NVIDIA Fermi: Architecture discussion

How can the compiler construct load clauses when it doesn't know what the program will need to load at runtime? I'm not talking about static texture lookups in a shader here.
I'm still not sure if you really understand it. The compiler is not telling the GPU what to load, it's telling it when to load.

For example, it knows that it can't load values needed in ALU instructions 17 and 28 until ALU instructions 15 and 16 determine the addresses for those loads. Hence there is a tex clause consisting of two loads before ALU instruction 17. After instruction 16, the batch is put aside until the two loads arrive, and then it continues. Basically the compiler makes a big dependency graph and groups together loads when it can. The average group size effectively multiplies latency hiding.

More complex hardware would issue loads at instruction 15 and 16, put it aside until one of them to get back, then have the option of either waiting until the next load came back or executing up to instruction 27 and then waiting. This flexibility is important if you don't have enough threads to saturate either the ALU or TEX throughput with the previous method, but if you do have enough threads then it's overkill.

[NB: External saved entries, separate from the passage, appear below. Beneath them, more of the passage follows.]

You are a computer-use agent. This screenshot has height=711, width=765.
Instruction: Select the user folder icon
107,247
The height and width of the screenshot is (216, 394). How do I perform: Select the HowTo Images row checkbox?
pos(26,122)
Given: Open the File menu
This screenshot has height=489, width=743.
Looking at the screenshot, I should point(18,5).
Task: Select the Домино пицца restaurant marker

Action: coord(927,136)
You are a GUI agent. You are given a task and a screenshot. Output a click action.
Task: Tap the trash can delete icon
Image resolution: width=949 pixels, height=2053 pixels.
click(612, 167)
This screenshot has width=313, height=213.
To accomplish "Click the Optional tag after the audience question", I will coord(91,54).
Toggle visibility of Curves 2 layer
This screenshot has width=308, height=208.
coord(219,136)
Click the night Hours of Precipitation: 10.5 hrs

I made a little GPU simulation program for Jawed about a year ago to illustrate how all this affects latency hiding and thus efficiency for any given program, but it was based on the simple scheduler. Maybe I'll add a more complicated scheduler to see what kind of difference it makes.
 
I don't really see any common desktop application needing that kind of power, because we don't even have much to use 100 GFlops on top CPUs today, let alone 3 TFlops of OpenCL power.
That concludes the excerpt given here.